[[ EXTRACT open ]]
It hurts when I see the people I love bleeding tears. The only thing that comforts me is the fact, that we are Palestinians. Being a Palestinian means that we have strength in spite of injustice, hope in spite of the misery, and smiles in spite of pains.

Escaping from final exams pressure, I went to a wedding with my sisters. Everyone around me was smiling, clapping and dancing for the bride and the groom except for me. My smile turned into tears.

I incidentally met an old friend, from whom I had not heard anything since the ninth grade. We had been in the same class until I moved to another school. I was so happy to see her after five years. However, her situation made me feel sad.
As I greeted her, I noticed an innocent, cute child playing in front of us. “This girl is my daughter.” My friend said with a smile. “Are you joking?” I gasped. “You are only 18 years old!” I couldn’t believe my eyes. She was a mother of a two-year-old girl! I tried to pull myself together in order not to show how surprised I was. “When was your wedding? Are you happy?” I asked.

“Thank God, I am bringing up my daughter alone,” she said. I kept silent but I am sure my face’s features showed my astonishment. Many thoughts filled my brain. I was thinking if she had broken up with her husband, or if had he left her alone and travelled. I waited for her to continue because really I couldn’t speak then expecting bad news. Suddenly, she got out her wallet and showed me her husband’s picture. “Isn’t he handsome? He is not alive anymore; he was martyred,” she said proudly.
[[ EXTRACT closed ]]
[[ INFORMATION PROVIDED open ]]
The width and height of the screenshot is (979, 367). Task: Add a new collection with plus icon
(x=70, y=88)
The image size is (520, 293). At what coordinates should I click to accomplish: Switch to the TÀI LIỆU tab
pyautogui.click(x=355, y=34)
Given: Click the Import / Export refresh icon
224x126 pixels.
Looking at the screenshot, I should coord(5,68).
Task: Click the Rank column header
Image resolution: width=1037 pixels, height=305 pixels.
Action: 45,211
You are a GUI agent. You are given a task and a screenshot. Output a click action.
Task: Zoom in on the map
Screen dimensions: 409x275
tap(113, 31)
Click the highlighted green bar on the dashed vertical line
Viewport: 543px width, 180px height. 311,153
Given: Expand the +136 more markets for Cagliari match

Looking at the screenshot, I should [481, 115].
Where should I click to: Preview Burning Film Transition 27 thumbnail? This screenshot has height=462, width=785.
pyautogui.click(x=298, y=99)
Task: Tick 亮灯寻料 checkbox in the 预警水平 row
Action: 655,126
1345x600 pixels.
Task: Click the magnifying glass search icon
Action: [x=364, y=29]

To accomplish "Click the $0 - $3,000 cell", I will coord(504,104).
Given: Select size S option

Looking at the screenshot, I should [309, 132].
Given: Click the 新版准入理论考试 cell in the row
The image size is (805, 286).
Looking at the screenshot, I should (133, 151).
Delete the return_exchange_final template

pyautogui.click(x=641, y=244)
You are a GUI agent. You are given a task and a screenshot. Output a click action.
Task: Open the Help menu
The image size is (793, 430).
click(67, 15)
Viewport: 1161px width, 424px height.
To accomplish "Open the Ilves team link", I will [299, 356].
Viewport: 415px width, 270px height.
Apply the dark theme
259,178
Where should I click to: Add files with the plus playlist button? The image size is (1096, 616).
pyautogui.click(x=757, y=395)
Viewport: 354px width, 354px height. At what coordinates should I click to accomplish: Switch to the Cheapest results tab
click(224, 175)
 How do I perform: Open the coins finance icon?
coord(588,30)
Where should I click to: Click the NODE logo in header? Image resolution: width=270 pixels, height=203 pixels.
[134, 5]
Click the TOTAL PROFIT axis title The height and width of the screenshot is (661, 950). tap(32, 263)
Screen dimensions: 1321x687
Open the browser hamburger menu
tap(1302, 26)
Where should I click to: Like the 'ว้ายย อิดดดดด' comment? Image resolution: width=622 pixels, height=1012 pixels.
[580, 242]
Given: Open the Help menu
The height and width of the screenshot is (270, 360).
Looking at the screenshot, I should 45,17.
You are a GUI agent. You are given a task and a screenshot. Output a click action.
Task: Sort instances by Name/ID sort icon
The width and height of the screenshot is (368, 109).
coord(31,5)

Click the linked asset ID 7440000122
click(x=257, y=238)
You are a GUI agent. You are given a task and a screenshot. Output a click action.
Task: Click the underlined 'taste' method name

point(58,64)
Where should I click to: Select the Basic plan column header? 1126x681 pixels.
[[ INFORMATION PROVIDED closed ]]
§ **WORK ITEM**:
Return the portion of the essay about the wedding that begins with the words "It hurts when" and stops after the words "spite of pains.", copied without any change.

§ **SOLUTION TO THIS TASK**:
It hurts when I see the people I love bleeding tears. The only thing that comforts me is the fact, that we are Palestinians. Being a Palestinian means that we have strength in spite of injustice, hope in spite of the misery, and smiles in spite of pains.